Non a caso, se è vero che il destinatario scelto da Khadra è il lettore occidentale, l’io-narrante de L’attentatrice è un palestinese naturalizzato israeliano, stimatissimo chirurgo e quindi votato alla vita, determinato a escludere l’orrore del mondo esterno dal proprio piccolo paradiso privato, e che sulla realtà palestinese proietta l’ombra di un muro peggiore di quello che delimita i territori, quello eretto dall’indifferenza: eccezion fatta per la nazionalità, un ritratto piuttosto fedele dell’uomo occidentale.
Saremmo quasi tentati di lasciarci convincere da Khadra a identificarci con questo sereno e appagato – almeno nelle prime pagine – dottor Amin Jaafari, se non venisse ogni tanto da chiedersi fino a che punto ci piaccia davvero questo suo estraniarsi dalla realtà politica e confondere la mescolanza con l’annullamento di sé.
Fingersi diversi non serve – prova ne sia che gli eventi lo riporteranno allo status di “indesiderabile” per i suoi stessi colleghi e vicini di casa – e chiudere gli occhi è sbagliato.
Infatti a lui, così come al lettore, Khadra gli occhi li vuol fare aprire e in questo caso (ma anche ne Le sirene di Bagdad) persegue l’obiettivo attraverso la figura perturbante per antonomasia: il kamikaze.
E’ indubbiamente un tentativo audace, da condurre con la precauzione di un funambolo che abbia sotto di sé il baratro dell’apologia da un lato e le sabbie mobili della condanna aprioristica dall’altro.
Khadra cammina sulla corda tesa con estrema abilità, nonostante sia molto palpabile il potere attrattivo dell’orrido al quale si oppone. Lo fa con un ritmo sostenuto, quasi da romanzo poliziesco, concedendo ogni tanto momenti poetici e intensi. Il dottor Amin Jaafari scoprirà, dopo aver passato lunghissime ore nel tentativo di salvare i superstiti di un ennesimo attentato suicida avvenuto in un fast food di Tel Aviv, che l’attentatrice è la sua dolcissima e amatissima moglie Sihem, una giovane donna cosmopolita, integrata come lui nella realtà israeliana e apparentemente altrettanto felice e appagata. Al trauma della sua morte si aggiunge perciò quello della scoperta, disperatamente negata fino alla resa davanti a una prova inconfutabile, di una Sihem feroce e disumana a lui sconosciuta.

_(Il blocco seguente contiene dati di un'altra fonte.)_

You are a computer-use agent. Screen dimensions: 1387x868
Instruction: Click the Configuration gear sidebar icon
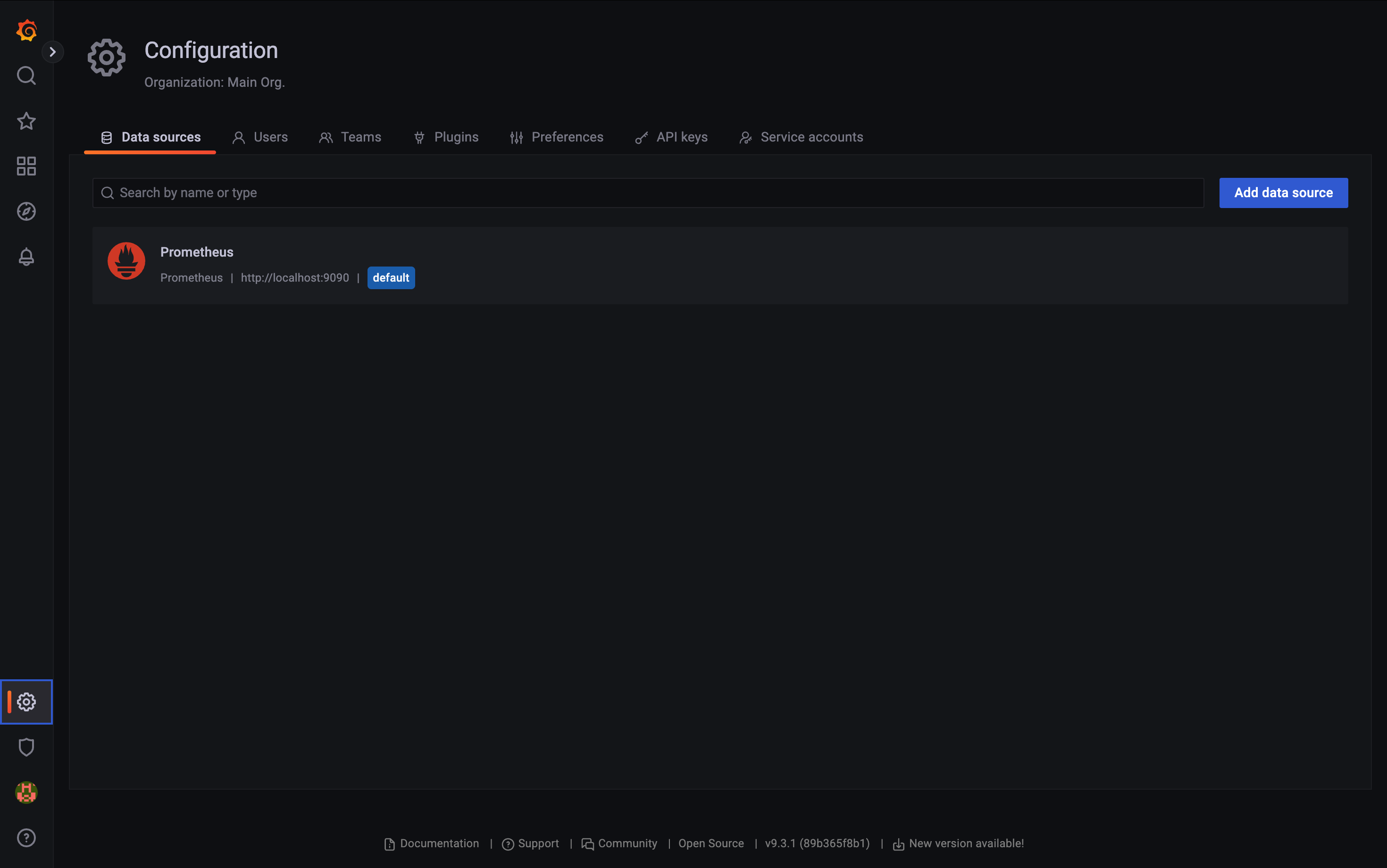coord(26,701)
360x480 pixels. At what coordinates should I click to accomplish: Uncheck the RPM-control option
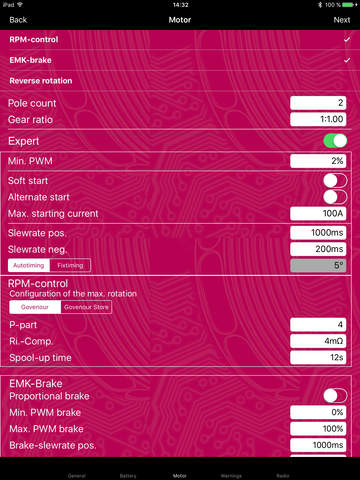pos(180,40)
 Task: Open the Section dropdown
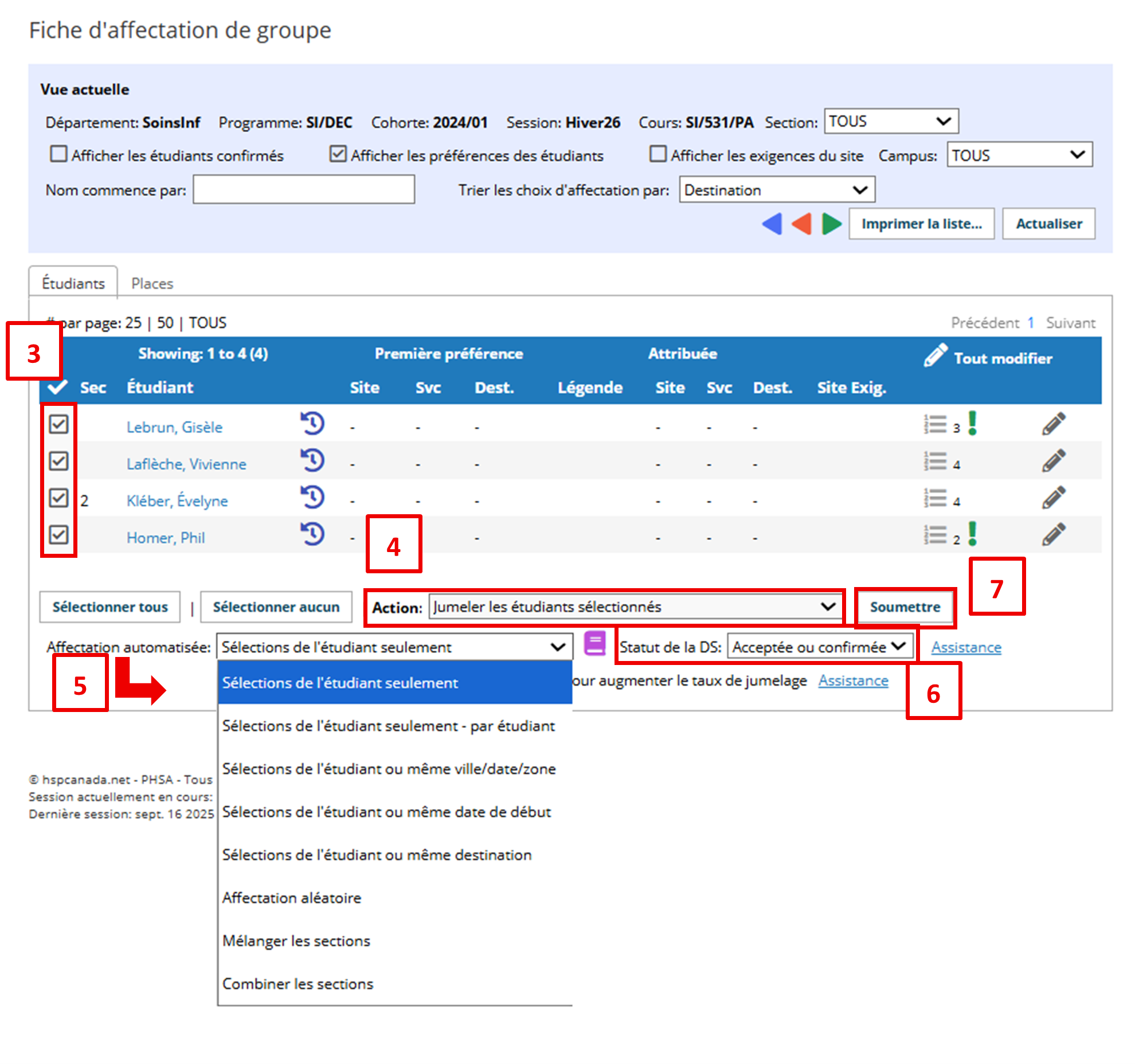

Ma gli occhi di Amin non sono ancora aperti, e ciò che lo spinge a intraprendere un viaggio alla ricerca della vita segreta di Sihem nei luoghi che ne sono stati testimoni, è un bisogno – ancora strettamente personale – di comprendere la richiesta di aiuto che Sihem “deve” avergli trasmesso e che lui non è stato in grado di cogliere. Affronta questo viaggio, dai colori spesso sulfurei, con la determinazione cieca di chi vuole sapere, anche a rischio della propria vita, in che cosa ha sbagliato, che cosa non ha dato alla propria moglie.
Fabula e intreccio vanno di pari passo, se si esclude la prolessi iniziale, terribile e orrorifica, ripresa nell’epilogo. Quindi camminiamo con lui nei luoghi dai quali si era allontanato anni prima, in una sorta di Commedia capovolta, dal suo piccolo paradiso privato (e definitivamente perduto) di Tel Aviv, al purgatorio di Betlemme per finire nell’inferno di Jenin.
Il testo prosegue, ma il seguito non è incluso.